Les auteurs ont mené des expériences sur les tâches d’animation de corps et de portrait, toutes employant une seule image de référence (cible).
Pour l’animation de corps, DreamActor-M1 a été comparé à Animate Anyone; Champ; MimicMotion; et DisPose.

Comparaisons quantitatives avec des cadres rivaux.
Bien que le PDF fournisse une image statique à titre de comparaison visuelle, l’une des vidéos du site du projet peut mettre en évidence les différences de manière plus claire:
CONTENU AUDIO. Cliquez pour jouer. Une comparaison visuelle entre les cadres concurrents. La vidéo de conduite est visible en haut à gauche, et la conclusion des auteurs selon laquelle DreamActor produit les meilleurs résultats semble raisonnable.
Pour les tests d’animation de portrait, le modèle a été évalué contre LivePortrait; X-Portrait; SkyReels-A1; et Act-One.

Comparaisons quantitatives pour l’animation de portrait.
Les auteurs notent que leur méthode l’emporte dans les tests quantitatifs et soutiennent qu’elle est également supérieure qualitativement.
CONTENU AUDIO. Cliquez pour jouer. Exemples de comparaisons d’animation de portrait.
Il est arguable que le troisième et dernier des extraits montrés dans la vidéo ci-dessus présente une synchronisation labiale moins convaincante par rapport à certains des cadres rivaux, bien que la qualité générale soit remarquablement élevée.
Conclusion
En anticipant la nécessité de textures qui sont impliquées mais pas réellement présentes dans l’image cible unique qui alimente ces reconstitutions, Bytedance a abordé l’un des plus grands défis auxquels est confrontée la génération de vidéos basée sur la diffusion – des textures cohérentes et persistantes. L’étape logique suivante après avoir perfectionné une telle approche serait de créer une sorte d’atlas de référence à partir de la première bande générée qui pourrait être appliquée à des générations ultérieures et différentes, pour maintenir l’apparence sans LoRAs.

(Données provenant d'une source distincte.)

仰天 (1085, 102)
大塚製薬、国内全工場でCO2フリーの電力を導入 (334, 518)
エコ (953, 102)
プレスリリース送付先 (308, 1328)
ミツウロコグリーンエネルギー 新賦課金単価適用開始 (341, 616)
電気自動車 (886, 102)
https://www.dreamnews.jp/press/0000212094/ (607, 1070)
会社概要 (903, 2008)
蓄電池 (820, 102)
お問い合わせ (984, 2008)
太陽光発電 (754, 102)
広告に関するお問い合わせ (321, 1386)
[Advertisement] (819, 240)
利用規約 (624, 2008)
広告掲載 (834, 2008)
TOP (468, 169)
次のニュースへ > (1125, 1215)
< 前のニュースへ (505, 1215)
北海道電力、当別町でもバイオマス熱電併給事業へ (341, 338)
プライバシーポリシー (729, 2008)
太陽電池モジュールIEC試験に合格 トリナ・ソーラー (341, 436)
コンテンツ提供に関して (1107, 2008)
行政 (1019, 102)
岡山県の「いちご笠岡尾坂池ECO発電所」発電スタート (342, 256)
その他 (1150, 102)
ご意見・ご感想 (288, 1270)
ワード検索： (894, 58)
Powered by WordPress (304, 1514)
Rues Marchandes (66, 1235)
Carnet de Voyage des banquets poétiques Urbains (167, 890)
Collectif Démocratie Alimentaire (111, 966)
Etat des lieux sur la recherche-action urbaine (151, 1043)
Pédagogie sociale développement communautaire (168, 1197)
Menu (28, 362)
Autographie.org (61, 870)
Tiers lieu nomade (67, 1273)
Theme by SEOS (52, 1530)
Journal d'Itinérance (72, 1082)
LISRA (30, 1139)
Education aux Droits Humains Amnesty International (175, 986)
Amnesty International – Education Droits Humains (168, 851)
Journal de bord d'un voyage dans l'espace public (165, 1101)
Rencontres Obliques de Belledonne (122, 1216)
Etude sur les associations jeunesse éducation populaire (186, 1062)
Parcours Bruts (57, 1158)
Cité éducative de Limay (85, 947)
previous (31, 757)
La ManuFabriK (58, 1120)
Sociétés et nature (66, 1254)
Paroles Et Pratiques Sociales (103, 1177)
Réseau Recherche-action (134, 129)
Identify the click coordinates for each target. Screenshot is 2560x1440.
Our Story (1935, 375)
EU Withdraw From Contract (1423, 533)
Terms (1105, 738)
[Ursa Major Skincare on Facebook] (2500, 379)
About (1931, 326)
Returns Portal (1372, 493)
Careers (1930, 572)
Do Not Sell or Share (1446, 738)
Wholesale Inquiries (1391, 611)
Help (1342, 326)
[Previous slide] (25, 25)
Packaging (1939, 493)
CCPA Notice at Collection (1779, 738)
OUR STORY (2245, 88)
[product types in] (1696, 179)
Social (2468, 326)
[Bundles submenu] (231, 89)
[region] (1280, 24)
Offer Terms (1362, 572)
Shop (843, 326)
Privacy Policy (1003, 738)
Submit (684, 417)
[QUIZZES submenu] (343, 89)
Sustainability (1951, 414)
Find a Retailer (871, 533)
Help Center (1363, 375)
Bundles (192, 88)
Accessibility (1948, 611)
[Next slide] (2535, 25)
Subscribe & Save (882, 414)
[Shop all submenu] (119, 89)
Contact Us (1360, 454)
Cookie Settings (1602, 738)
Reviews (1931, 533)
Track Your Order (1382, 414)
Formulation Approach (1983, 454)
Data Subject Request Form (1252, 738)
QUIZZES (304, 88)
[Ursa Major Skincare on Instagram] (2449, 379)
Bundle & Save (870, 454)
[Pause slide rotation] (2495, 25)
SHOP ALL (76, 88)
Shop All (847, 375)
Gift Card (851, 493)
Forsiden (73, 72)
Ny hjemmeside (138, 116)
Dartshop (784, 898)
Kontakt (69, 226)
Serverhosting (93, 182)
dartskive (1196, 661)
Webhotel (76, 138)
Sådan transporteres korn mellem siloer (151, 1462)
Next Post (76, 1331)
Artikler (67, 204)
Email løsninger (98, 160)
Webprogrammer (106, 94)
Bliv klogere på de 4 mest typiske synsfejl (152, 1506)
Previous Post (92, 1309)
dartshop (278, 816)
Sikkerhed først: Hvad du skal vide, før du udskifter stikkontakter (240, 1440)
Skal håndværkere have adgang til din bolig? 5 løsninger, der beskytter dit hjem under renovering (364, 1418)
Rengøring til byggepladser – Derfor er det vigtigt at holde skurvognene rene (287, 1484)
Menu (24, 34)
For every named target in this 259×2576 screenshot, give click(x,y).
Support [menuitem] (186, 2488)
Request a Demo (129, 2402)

Bien qu’une telle approche soit en réalité un référentiel externe, ce n’est pas différent de la texture-mapping dans les techniques CGI traditionnelles, et la qualité de réalisme et de plausibilité est bien supérieure à celle que ces anciennes méthodes peuvent obtenir.
Ceci étant dit, l’aspect le plus impressionnant de DreamActor est le système de guidage à trois parties combinées, qui relie de manière ingénieuse la frontière traditionnelle entre la synthèse humaine axée sur le visage et la synthèse humaine axée sur le corps.
Il ne reste plus qu’à voir si certains de ces principes fondamentaux peuvent être exploités dans des offres plus accessibles; tel qu’il est, DreamActor semble destiné à devenir une autre offre de synthèse en tant que service, sévèrement limitée par les restrictions d’utilisation et par l’impracticalité d’expérimenter de manière approfondie avec une architecture commerciale.
* Ma substitution de liens hypertexte pour les auteurs; citations intégrales
† Comme mentionné plus tôt, il n’est pas clair avec quelle saveur de Stable Diffusion a été utilisée dans ce projet.